▶ [PAGE]
* begin *

How do I convert a Turing Machine Number into a Turing Machine?
The question above could also be rephrased as:
How do I convert a number in Binary Notation to Machine State Notation?
If you had already viewed the web page that answered the question How do I figure out the Turing Machine Number?, then you already know that there are six steps in converting a Turing Machine to a Turing Machine Number. So here, we just reverse that entire procedure.
That reverse procedure is described below; however, for the sake of clarity, I decided to describe it in nine steps.
Along with the explanation of these steps, it would be good to work with an example. So, let's pick a number that's in binary notation, and use it.
Step 1: Write down the number (in binary notation) that you would like to convert into a Turing Machine.
Example:
101011010111101010
Step 2: Write down the three binary digits "110" at the end of your number.
Example:
101011010111101010110
Step 3: Separate the string of 1's and 0's into several shorter strings of 1's and 0's by placing a blank after every bit-pattern "110".
Example:
1010110 1011110 1010110
Step 4: Replace every bit-pattern "11110" with "STOP".
Example:
1010110 10STOP 1010110
Step 5: Replace every bit-pattern "1110" with "L".
Example: There is no bit-pattern "1110" in this example, so nothing changes.
1010110 10STOP 1010110
Step 6: Replace every bit-pattern "110" with "R".
Example:
1010R 10STOP 1010R
Step 7: Replace every bit-pattern "10" with "1".

* end *

▶ [DATASET SECTION]
* begin *

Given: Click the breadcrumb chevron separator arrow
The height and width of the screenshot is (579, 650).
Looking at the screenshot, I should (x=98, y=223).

* end *

▶ [SHORT EXERCISE 1]
From the page on converting a Turing Machine Number into a Turing Machine, extract word for word the part that opens with the words containing "The question above" and closes with "of your number.".
▶ [SHORT EXERCISE 2]
Extend the page on turning a Turing Machine Number back into a Turing Machine, picking up right after its last line.

▶ [RIGHT ANSWER 1]
The question above could also be rephrased as:
How do I convert a number in Binary Notation to Machine State Notation?
If you had already viewed the web page that answered the question How do I figure out the Turing Machine Number?, then you already know that there are six steps in converting a Turing Machine to a Turing Machine Number. So here, we just reverse that entire procedure.
That reverse procedure is described below; however, for the sake of clarity, I decided to describe it in nine steps.
Along with the explanation of these steps, it would be good to work with an example. So, let's pick a number that's in binary notation, and use it.
Step 1: Write down the number (in binary notation) that you would like to convert into a Turing Machine.
Example:
101011010111101010
Step 2: Write down the three binary digits "110" at the end of your number.

▶ [RIGHT ANSWER 2]
Example:
11R 1STOP 11R
Step 8: If you had already viewed the web page that answered the question How can I interpret instructions in the Penrose Turing Machine? then you know that every instruction must be of the form mnD, where m is a binary number, n is a binary digit, and D is R, L, or STOP. That means that every instruction must have at least two binary digits before the R, L, or STOP. If that's not the case, then we have to put in one or two leading zeros to make sure we have at least two binary digits in each instruction.
Example:
11R 01STOP 11R
Step 9: Every Penrose Turing Machine starts with the instuction 00R. That's the instruction for state 0 when the Read/Write Head sees 0 on the paper tape. So, just insert 00R at the beginning of the list of your instructions.
Example:
00R 11R 01STOP 11R
Ok! There you have it! There's your Turing Machine!
The only thing you have to realize is that the first two instructions are for state 0, the next two instructions are for state 1, the next two instrucions are for state 10, the next two instructions are for state 11, and so on.
Also, for each pair of instructions for any particular state, the first one is used when the Read/Write Head sees "0" on the tape, and the second one is used when the Read/Write Head sees "1" on the tape.
Those of you who had already run the Turing Machine using the built-in example UN+1 may recognize these instructions. Perhaps you remember seeing a screen that looked something like this:
Notice that rows 5 and 6 of the Excel file have the "instructions" of the UN+1 Turing Machine. (In the terminology of the Formal Definition of a Turing Machine, these are called Transition Functions.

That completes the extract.